WASHINGTON, D.C. – Survivors and family members of the Uvalde and Buffalo mass shootings shared their experience with congressional members. They detailed the horrific first-hand accounts and shared how these shootings have changed their lives. Just a warning, some of the details can be upsetting.
“We were just watching a movie,” said 11 year-old Miah Cerrillo, a fourth grade student at Robb Elementary in Uvalde, Texas. In a prerecorded video, Cerrillo shares her firsthand experience the day a gunman came into her classroom. Her teacher told the students to hide.
“Shot my teacher and told my teacher ‘goodnight’ and shot her in the head and then he shot some of my classmates and then the whiteboard,” said Cerrillo. “When I went to the backpacks, he shot my friend that was next to me. I thought he was going to come back to the room so I grabbed the blood and put it all over me.”
19 of Cerrillo’s classmates and two teachers died. A pediatrician working at the nearby hospital describes the carnage he saw.

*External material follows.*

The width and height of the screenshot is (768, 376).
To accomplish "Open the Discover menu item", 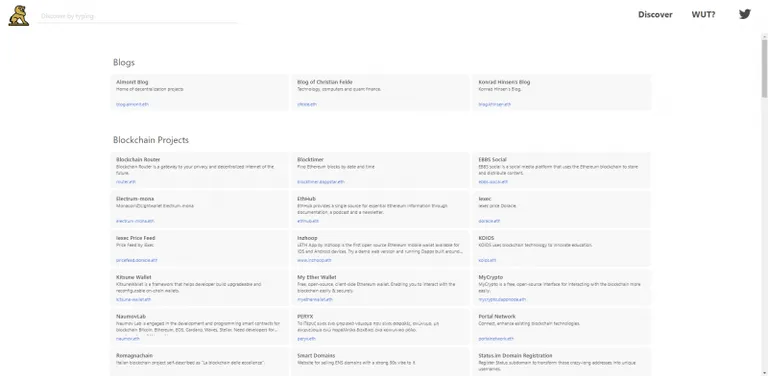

“Two children whose bodies have been pulverized by bullets fired by them decapitated, whose flesh had been ripped apart that the only clue to identify them was a blood splattered cartoon clothes still clinging to them,” said Dr. Roy Guerrero, a Uvalde Pediatrician.
“My son Zaire has a hole on the right side of his neck two on his back and another on his left leg,” said Everhart. “Caused by an exploding bullet from an AR-15.”
Other family members testified, pushing congress to act on gun legislation.
“Do you feel safe at school,” asks a person with Cerrillo in the prerecorded video. Cerrillo shakes her head ‘no’. He asks “why not?” Cerillo replies “Because I don’t want it to happen again.”